Acodyne raises €2.5 million capital for high-speed unmanned military and offshore logistics
Danish startup Acodyne has raised €2.5 million in pre-seed funding to scale its unmanned cargo aircraft for heavy-lift logistics in defence, offshore and remote operations.
The round, jointly led by Swedish defence VC Gungnir Capital and Danish PSV Hafnium with participation from EIFO, SAP9 Group and GreenUP IV Invest, supports Acodyne’s contribution to European and NATO logistics resilience and to Danish industrial growth in defence-tech.
Jasmina Pless, Co-founder & CCO, Acodyne, said: “This round gives us the runway to take Acodyne from validated concept to flight-tested platform, and to do it alongside investors who understand both the operational reality of defence and offshore logistics and the technical demands of building heavy-lift unmanned aircraft.
“The cross-border setup with Gungnir, PSV Hafnium and EIFO is a strong signal that European capital is willing to back the hardware bets needed for true logistics resilience.”
A logistics gap helicopters can’t keep filling
In defence, resupply still relies on either slow land transportation or helicopter missions that expose personnel and aircraft to threat. In offshore operations, a single missing component can halt production at hundreds of thousands of euros per day, and a helicopter is typically the only way to deliver it on time.
In remote regions such as Greenland, where towns are not connected by roads, critical supplies can take days to arrive. Demand for resilient, on-demand logistics is rising across all three areas, and the manned
helicopter is no longer enough on its own.
Built for the missions where speed matters
Acodyne develops unmanned cargo aircraft for the most time-critical heavy-lift missions, combining vertical take-off and landing with fixed-wing flight at jet speeds. The platform is all-electric, modular and built to deliver payloads directly to forward drop-off points where helicopters are today the only fast option. Autonomy is handled by eTHOR, an AI flight stack developed in collaboration with DTU Compute.

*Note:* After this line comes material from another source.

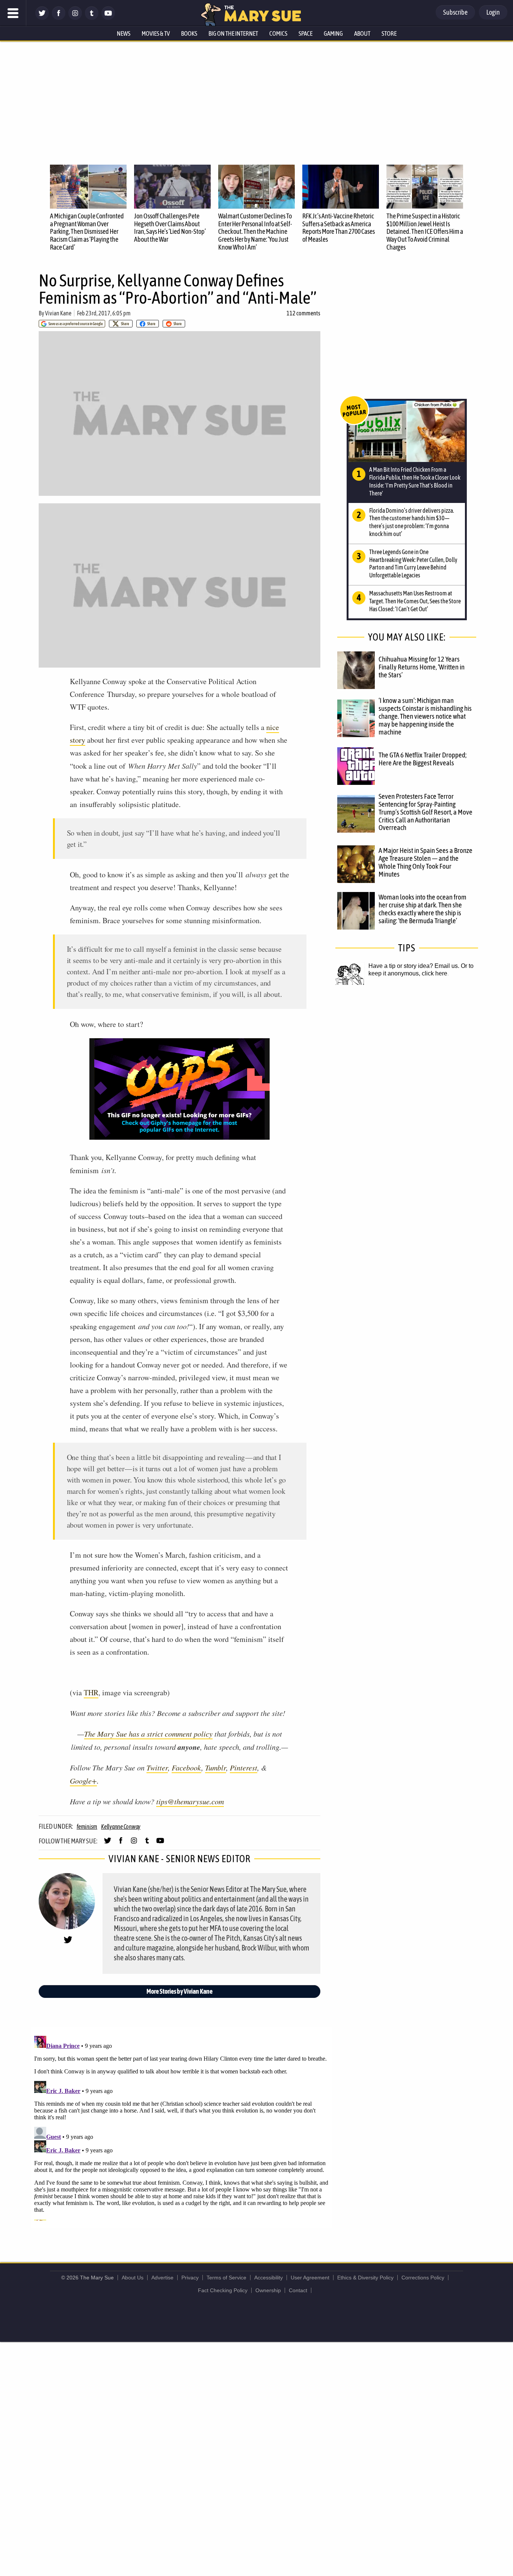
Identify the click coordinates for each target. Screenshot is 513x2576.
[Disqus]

Max Villman, Managing Partner, Gungnir Capital, said: “Acodyne is a fundamentally new take on unmanned military logistics: jet-class speed, helicopter-class payload, full ground-to-air autonomy, all-electric.
“It collapses one of the most expensive line items in modern operations, manned helicopter logistics, into a platform that needs no crew in the threat envelope. NATO needs resilient, scalable resupply that works. This is exactly the kind of operationally driven defence-tech Gungnir Capital was built to back: technical teams solving real warfighter problems with hardware engineered to ship.“
From demonstrator to operational platform
Acodyne is currently developing its first model (the E100), with initial flight tests planned before
the end of 2026. The pre-seed funding supports prototype development and flight testing in real
mission environments, while laying the groundwork for scaling toward commercial operations.
Marianne Hyltoft, Managing Partner, PSV Hafnium, added: “We backed Acodyne early, and it was their engineering progress, including independent third-party validation, that convinced us to help bring Gungnir and EIFO into the round. This funding takes Acodyne from validated concept to pre-production prototype, and toward an aerial logistics network for defence, infrastructure and remote operations.”
A market opening up
EU initiatives such as U‑space are paving the way for unmanned aircraft to operate in regulated corridors across rural and inter-city routes in the future. In parallel, NATO and the push for European defence-industrial autonomy are driving public and private demand for unmanned platforms. Together with rapid advances in AI and battery technology, that opens unmanned heavy-lift logistics as a new market category, with applications well beyond defence.
Acodyne’s four co-founders bring backgrounds from the Danish Ministry of Defence,Scandinavian Airlines, Cobham Aerospace Communications and DTU Space. CEO Mads Schnack has worked on counter-drone systems and JTAC at the Danish Ministry of Defence.
CTO Claes Nicolaisen is a helicopter and fixed-wing pilot with 25 years in aviation. Chief Electronic Engineer Martin Arndt brings 25 years in aerospace communications and aircraft systems certification. CCO Jasmina Pless is a former economic diplomat who supported deep tech companies in Silicon Valley. The wider team numbers ten.